On Sept. 3, a study was published outlining the potential of federal programs aimed at uplifting immigrant communities through the lens of Federally Qualified Health Centers (FQHCs).
Emily Parker, assistant professor at the Edward J. Bloustein School of Planning and Public Policy and co-author of the study, explained that FQHCs are a federal program ensuring clinics are available in underserved areas, particularly low-income regions, providing care regardless of an individual's ability to pay or citizenship status.
“They serve over 30 million patients annually and the majority of these patients are living under the poverty line and (are) racial and ethnic minorities,” she said. “The population that they serve tends to be marginalized within the broader health care system.”
Parker decided to study FQHCs after working with multiple clinics during her tenure at the New York Health Foundation. There, she helped them manage new insured patients and assist others in obtaining health insurance under the Affordable Care Act.
This long-term project utilized archives, federal data, and patient interviews at FQHCs to examine how the program has evolved and its impact on community health. Parker's team linked data from the National Agricultural Workers Survey (NAWS) with geographic information on FQHCs to analyze the proportion of people with different legal statuses living near an FQHC and their funding levels.
Specifically, Parker noted that documented farm workers used healthcare services more frequently when residing in counties with an FQHC.
“We do find really strong evidence that both documented and undocumented immigrant farm workers … reported lower barriers to care based on their linguistic needs,” she said. “We find very promising evidence in that regard that suggests that (FQHCs) are providing culturally competent care that matches the language of their country of birth, primarily Spanish speaking.”

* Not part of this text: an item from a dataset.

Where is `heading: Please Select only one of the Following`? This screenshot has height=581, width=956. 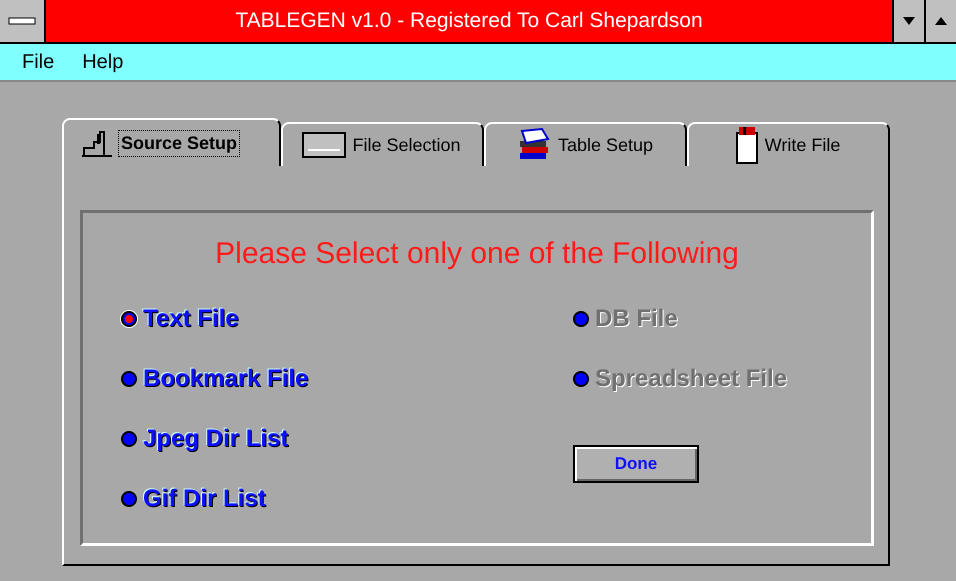
heading: Please Select only one of the Following is located at coordinates (477, 254).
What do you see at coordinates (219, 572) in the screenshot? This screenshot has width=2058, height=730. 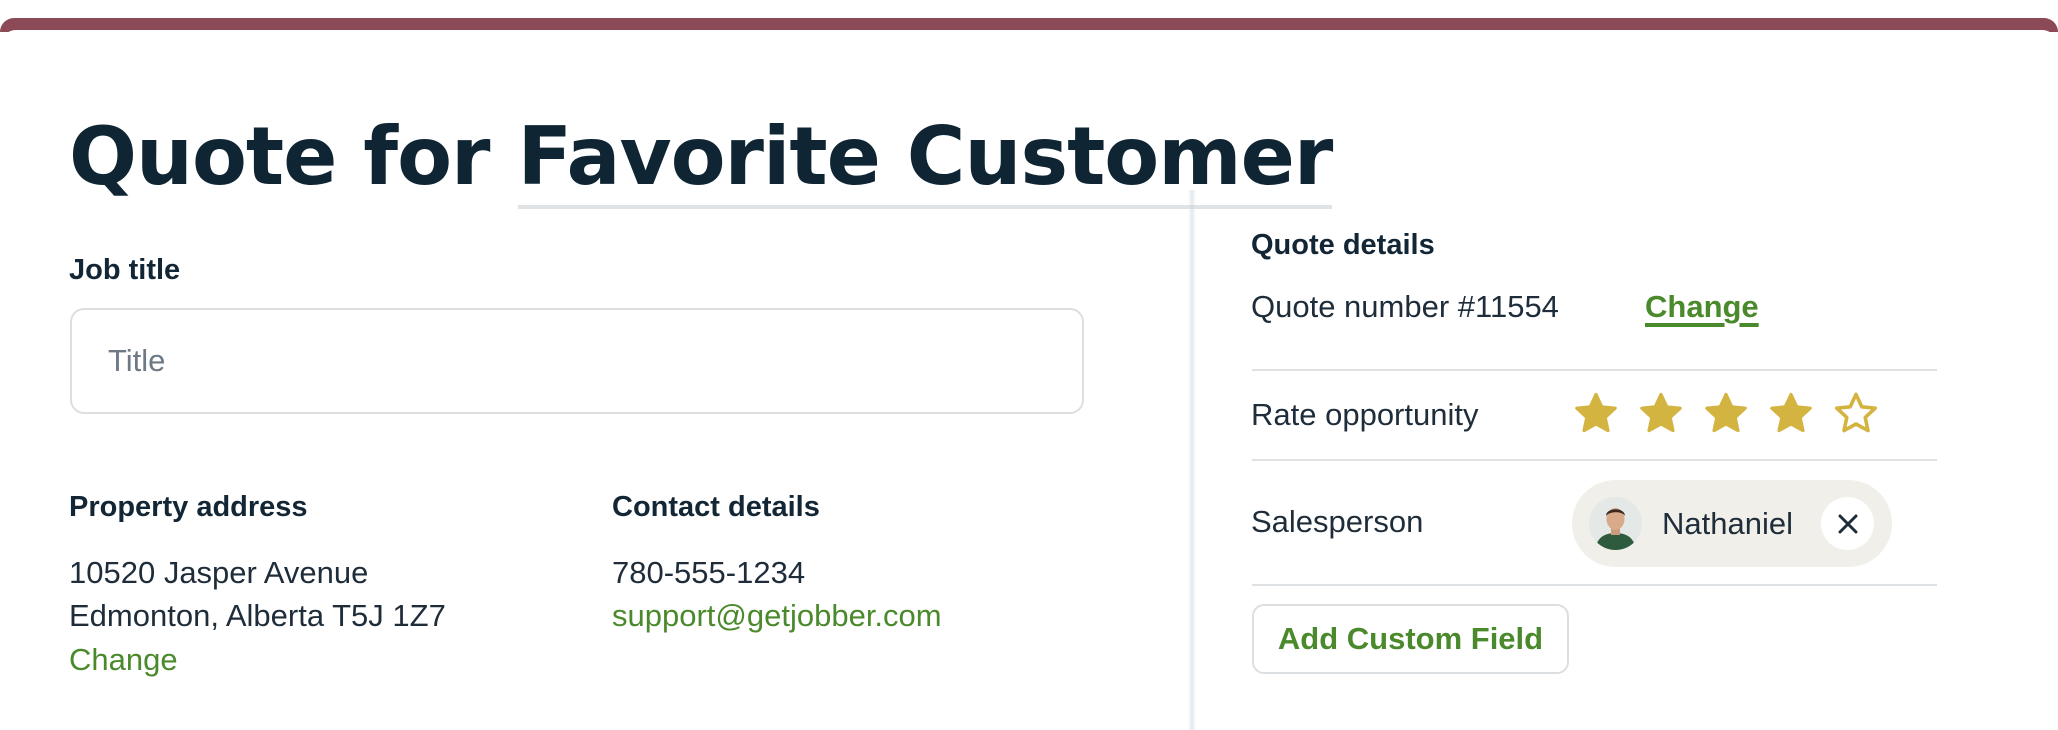 I see `address-line-1: 10520 Jasper Avenue` at bounding box center [219, 572].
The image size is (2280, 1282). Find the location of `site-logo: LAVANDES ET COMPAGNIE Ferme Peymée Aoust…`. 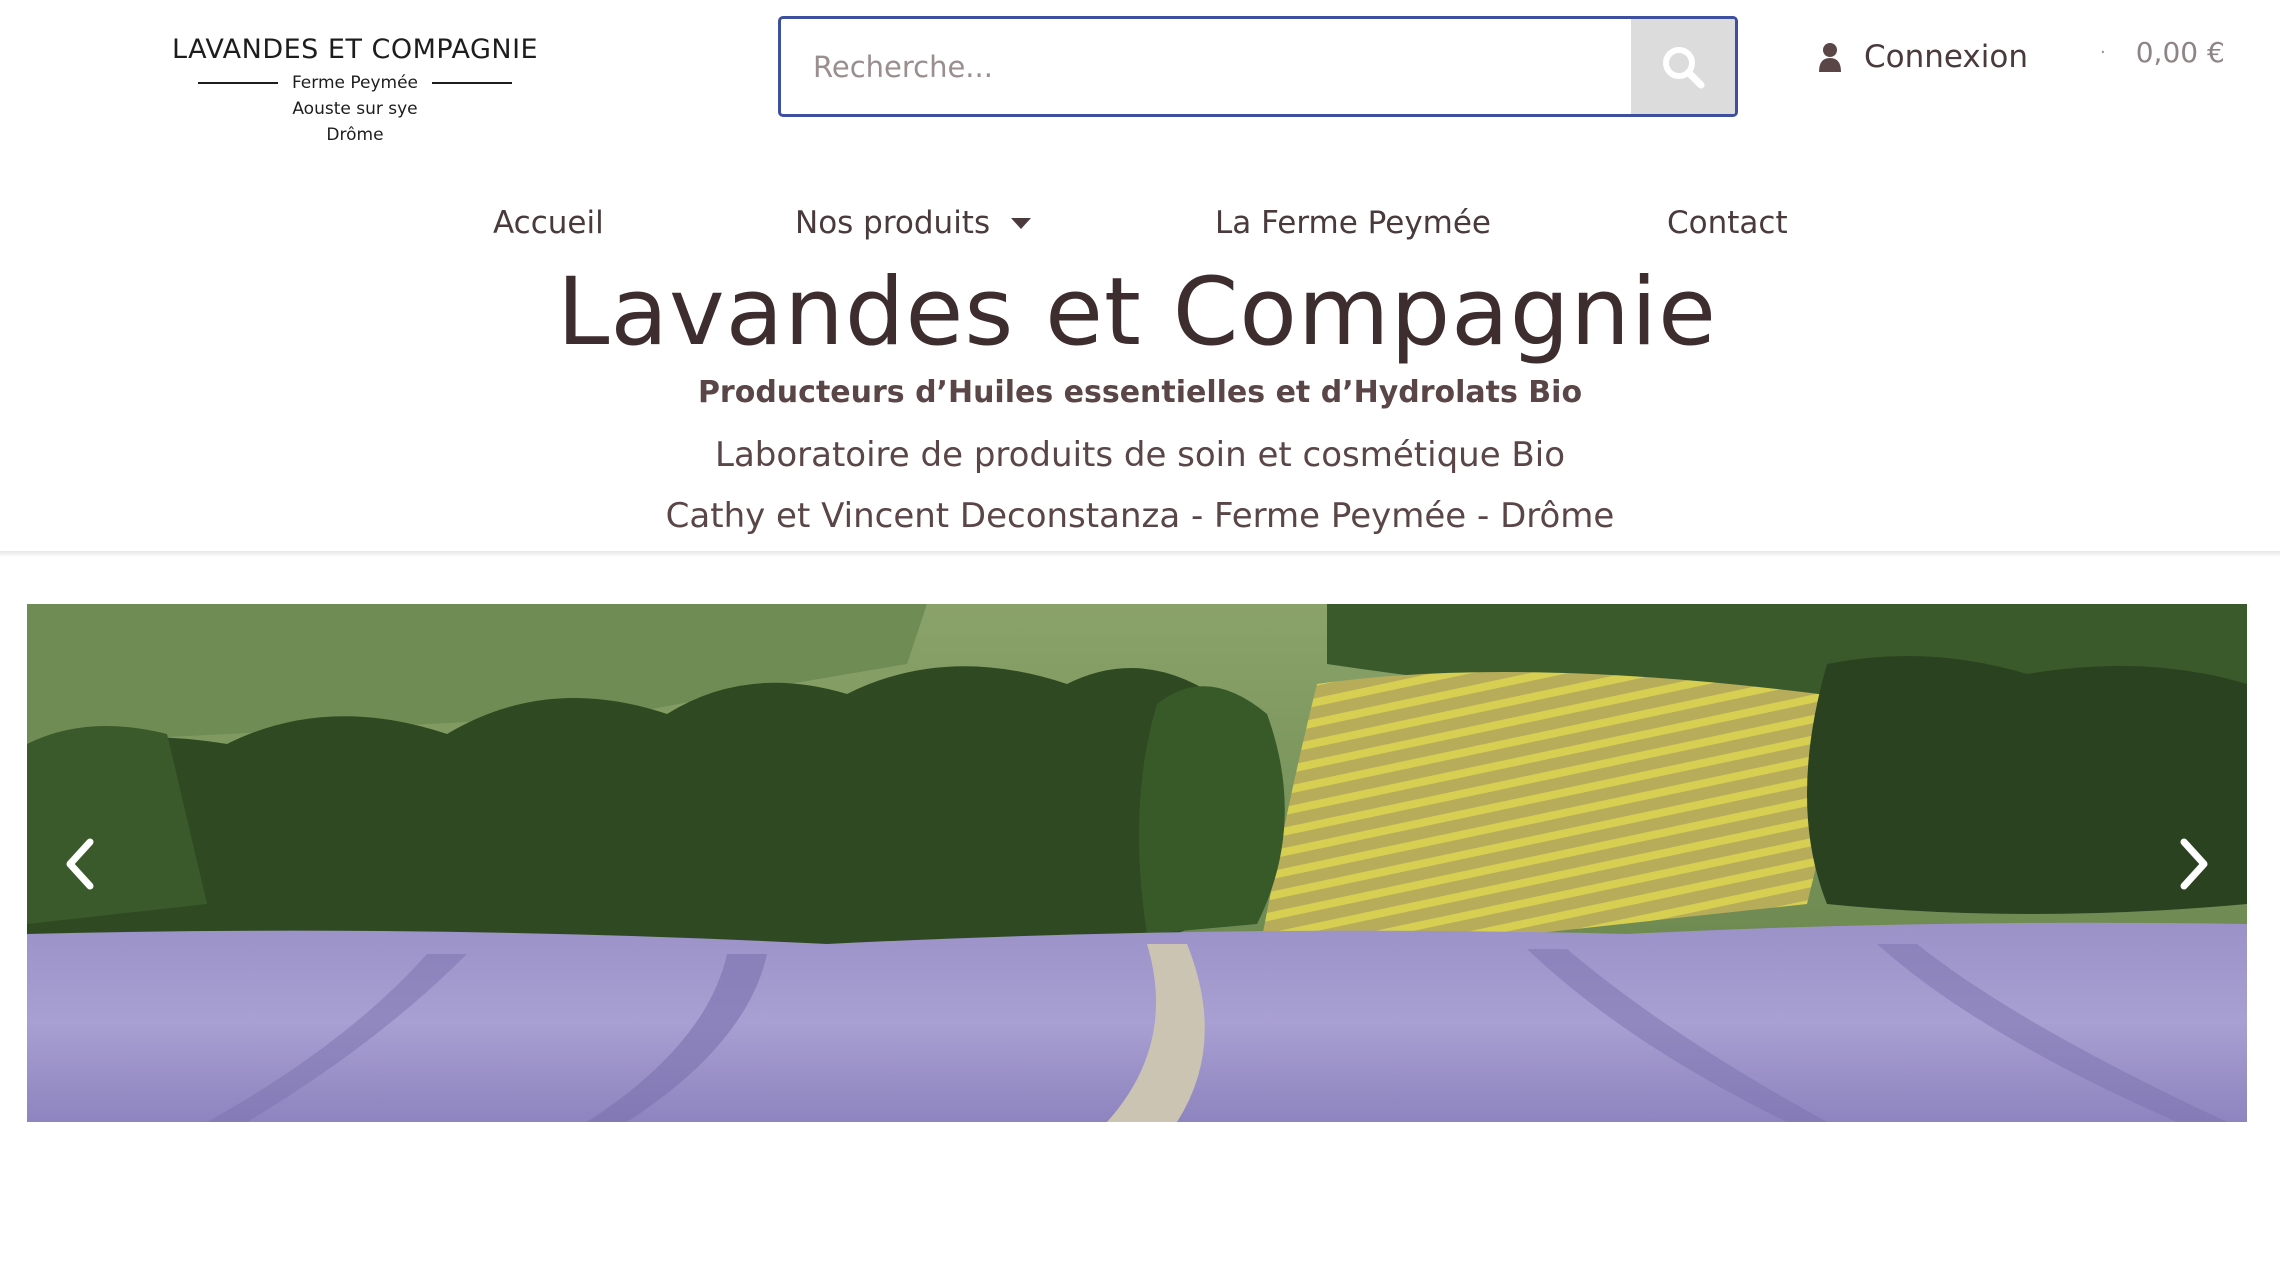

However, there were no similar findings regarding cost-related barriers due to FQHCs only offering primary care; higher levels of care require hospital visits. Payment is required on a sliding scale ranging from $5 to $25, which can disincentivize low-income farm workers from seeking care.
“We find some really promising results suggesting that FQHCs could be a really important part of increasing access to care for this population, but we also find some limits and suggest that we need policymakers to address these cost barriers in the future,” Parker said.
Although there are more FQHCs now than a decade ago, these clinics must ensure they can serve every patient regardless of payment ability, contingent upon federal funding levels.
Parker emphasized government support as crucial for reducing cost-related barriers: “The federal government needs to step in and say, ‘We will support you, please continue providing services to anyone who walks in,'” she said. “‘Don’t start turning people away because they’re uninsured’ … that's what these cost-related barriers results make us worried about—that they're not actually serving everyone who comes in the door.”
She encouraged public awareness about local health centers' locations—many in New Brunswick—to support affordable healthcare access.
Many immigrants remain unaware of FQHCs' existence or their policy not requiring proof of legal status or citizenship for receiving care.
“The type of work that agricultural workers do for our society is really undervalued… This is the workforce that is providing us with our food and they should be treated with dignity and they should have the best health care that we can offer.”